Coron’da sokak lambası yok. Sokaklar dükkan ve vitrin ışıkları ile aydınlanıyor. Dükkanlar kapanınca her yer karalık. Kaldırım yok. Yollar bozuk ve oldukça dar. Motorlar, tricyclelar, mini vanlar üst üste. Yoğun bir egzoz dumanı var. Yanımızda maske getirmediğimize pişman olduk. Gözle görülebilen bir yoksulluk var. Evler derme çatma. Ama ne hikmetse insanların yüzü gülüyor. Herkesin halinden memnun ve mutlu bir havası var. İçinde bulundukları (bizce) olumsuz koşullara aldırmadan mutlu ve huzurlu yaşıyorlar.









Burada kuaförler kadın erkek karışık. Kadınlarla beraber erkeklerde saçını kestirip, manikür, pedikür yaptırabiliyorlar. “Biz kimin kızından aşağı kalırız?” diyerek girdik ilk gördüğümüz kuaföre. Manikür ve pedikür yaptırdık. Ardından da ayak bakımı ve masajı. 65 yıllık ayaklarım böyle bakım görmemişti. Hepsi toplam 600 peso (60 Lira) tuttu. Ellerimiz, ayaklarımız, tırnaklarımız, topuklarımız tertemiz oldu. Sevdim ben bu işi.

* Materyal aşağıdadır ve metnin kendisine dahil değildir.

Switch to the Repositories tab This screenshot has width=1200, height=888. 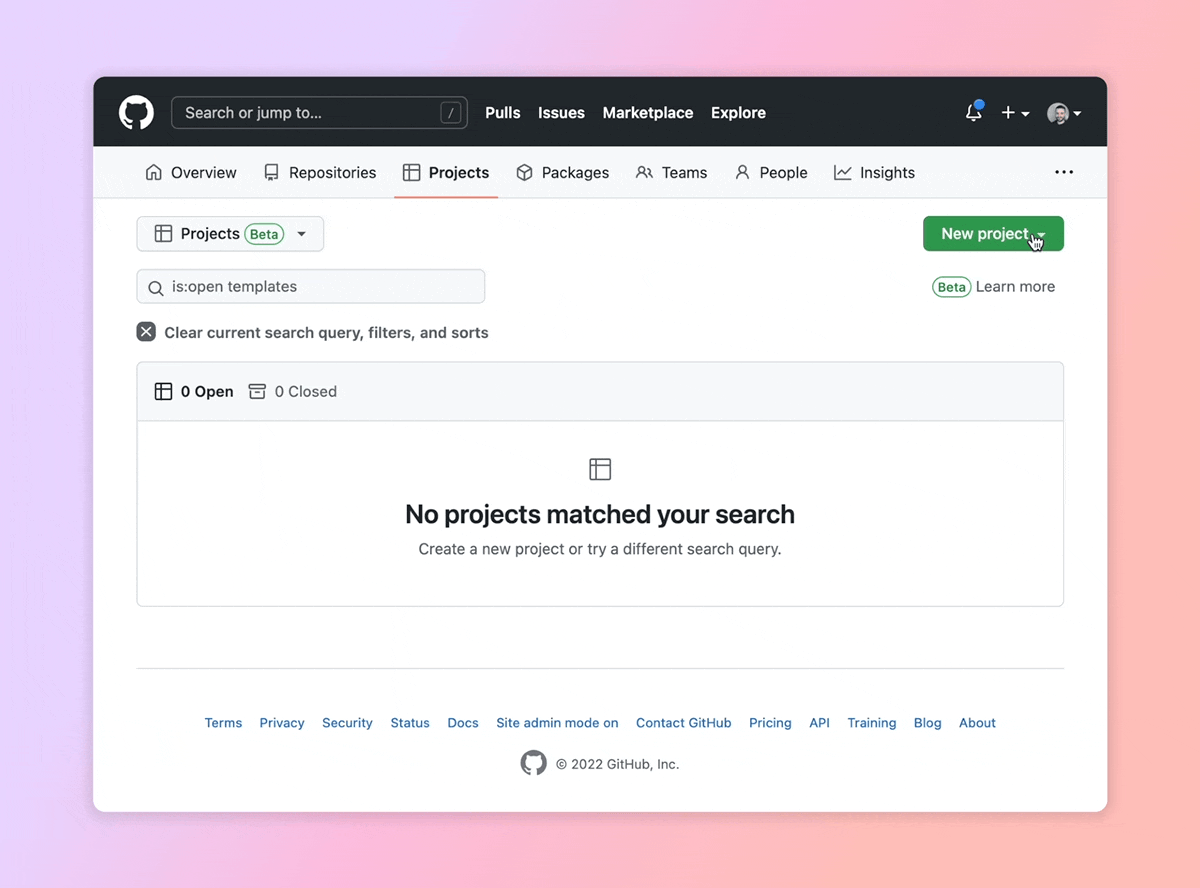click(320, 172)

Akşamları yemekten sonra ana caddeyi şöyle bir turlayıp, her hangi bir bara oturuyoruz. Gelen geçeni izleyerek bir iki bira içip otele dönüyoruz. Fazla gürültülü, cıstak cıstak müzik çalınan barlara giremiyoruz. Hemen başımız ağrımaya başlıyor. İhtiyarlıyor muyuz acaba?!!